• [TEXTO]
Ainda no último dia de carnaval, começaram as devidas repercussões negativas. Destaca-se a nota enviada à “Folha de S.Paulo” pelo decano do Supremo, ministro Celso de Mello, que mais uma vez se manifesta diante de um desvario bolsonariano: a atitude de Bolsonaro, se confirmada, revela a “face sombria de um presidente da República que desconhece o valor da ordem constitucional, que ignora o sentido fundamental da separação de Poderes, que demonstra uma visão indigna de quem não está à altura do altíssimo cargo que exerce e cujo ato de inequívoca hostilidade aos demais Poderes da República traduz gesto de ominoso desapreço e de inaceitável degradação do princípio democrático!!!!”.

O ministro conclui a nota com o alerta de que o presidente da República “embora possa muito, não pode tudo”, e se “transgredir a supremacia político-jurídica da Constituição e das leis da República” pode ser denunciado por crime de responsabilidade. Punido, portanto, com impeachment, como já aprendeu o país.

• [LISTAGEM]
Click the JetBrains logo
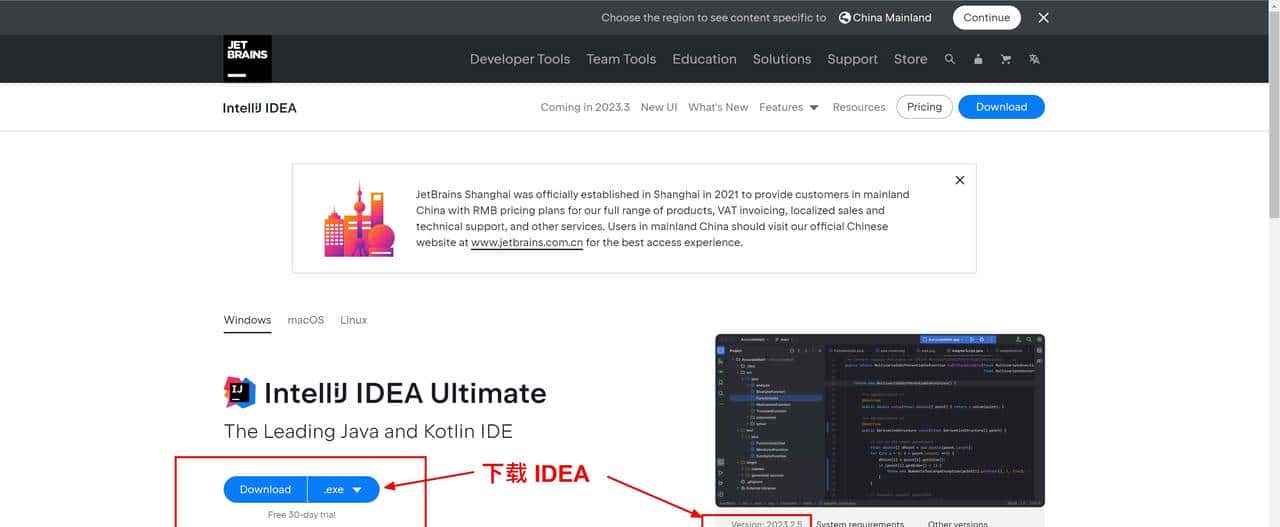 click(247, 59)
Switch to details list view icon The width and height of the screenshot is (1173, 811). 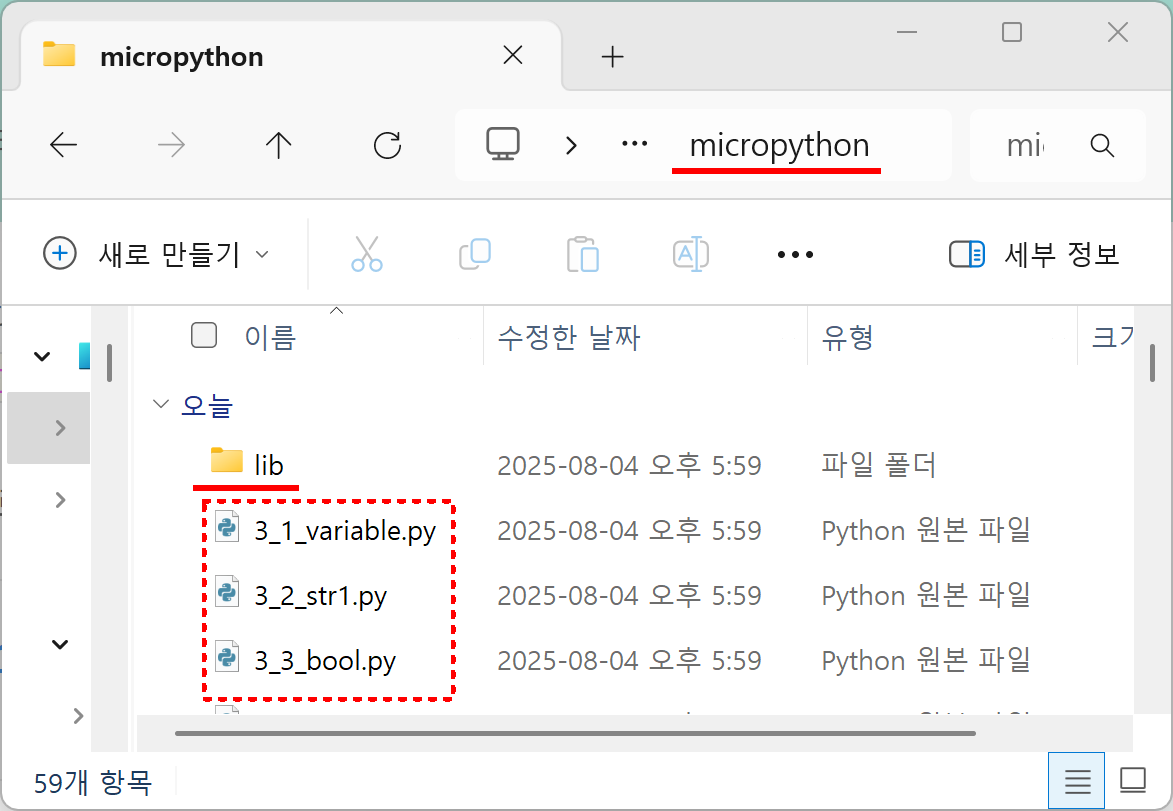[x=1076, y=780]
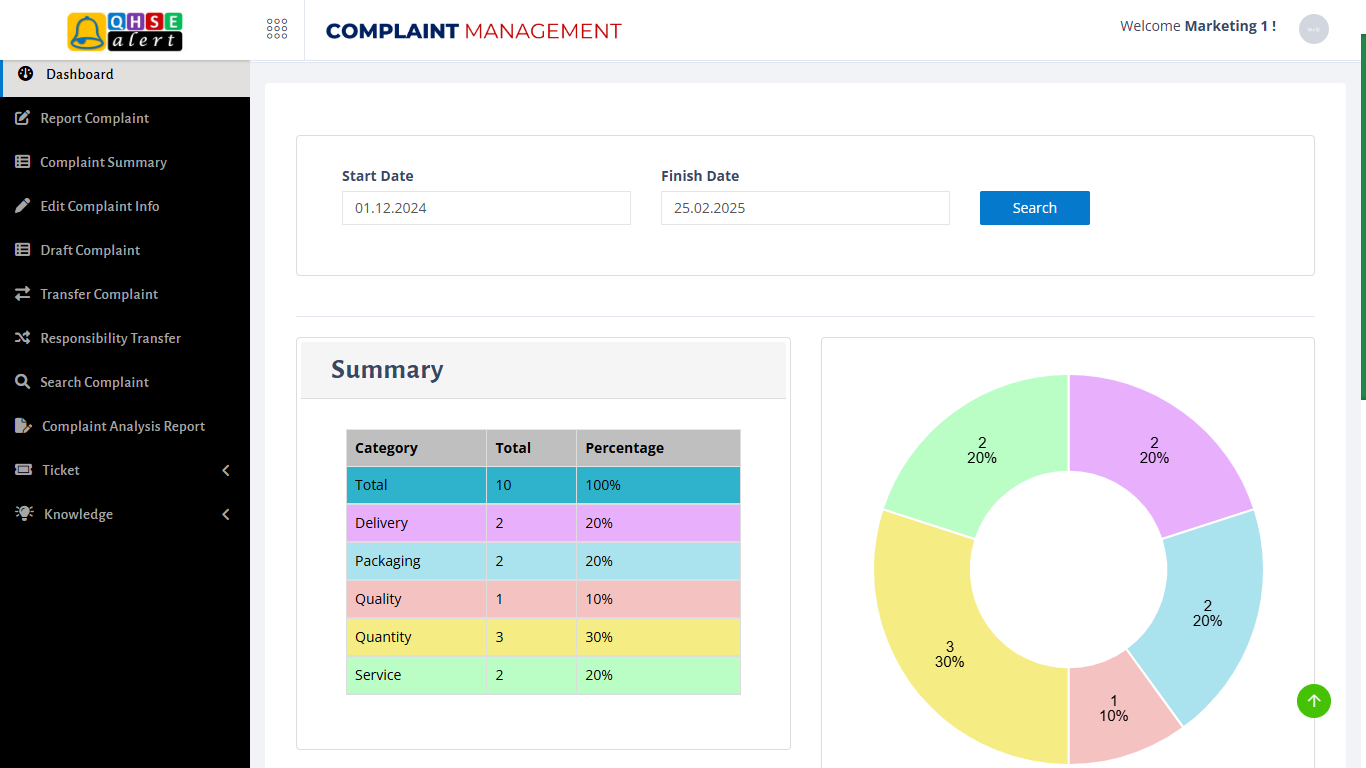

--

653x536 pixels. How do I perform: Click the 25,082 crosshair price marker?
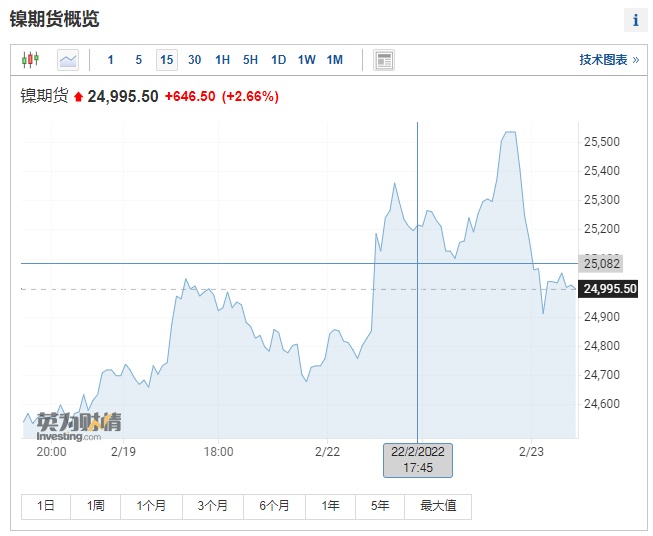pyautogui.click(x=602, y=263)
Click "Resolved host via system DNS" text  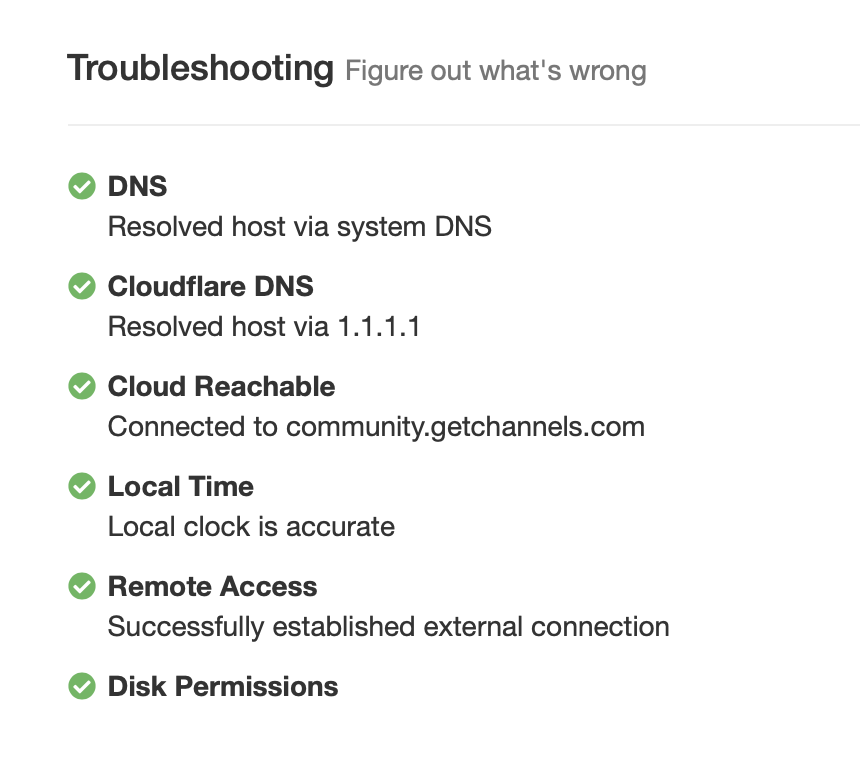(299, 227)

• [TAREFA CURTA 1]
Responda com base no texto sobre a nota do ministro Celso de Mello:
(a) A qual jornal a nota foi enviada?
(b) Que posição Celso de Mello ocupa no Supremo?
(c) Segundo a nota, por qual crime o presidente pode ser denunciado se transgredir a supremacia político-jurídica da Constituição e das leis?
• [TAREFA CURTA 2] Prossiga o texto sobre a nota de Celso de Mello a partir da última frase apresentada.

• [RESPOSTA 1]
(a) À “Folha de S.Paulo”.
(b) É o decano do Supremo.
(c) Por crime de responsabilidade.

• [RESPOSTA 2]
Bolsonaro, quarta pela manhã, ensaiou suavizar sua inconcebível aprovação de manifestações contra a República, alegando ter compartilhado entre “amigos” o seu apoio e que quaisquer outras interpretações do que fizera são “tentativas rasteiras de tumultuar a República”.

Mas essas supostas “tentativas rasteiras” tinham razão de ser. Afinal, o presidente compartilhou o vídeo por meio de sua conta particular do WhatsApp, em que aparece o brasão da República. De mais a mais, trata-se de uma tentativa frágil de afastar responsabilidades. O presidente da República sempre falará nesta condição.

Mesmo que a atenuação feita por Bolsonaro possa reduzir tensões — é melhor que assim seja —, elas não devem se dissipar completamente. O fato de a convocação das manifestações, compartilhada pelo presidente, citar Bolsonaro e também o ministro do Gabinete de Segurança Institucional (GSI), Augusto Heleno, general da reserva, indica alguma articulação no Planalto em favor dos atos.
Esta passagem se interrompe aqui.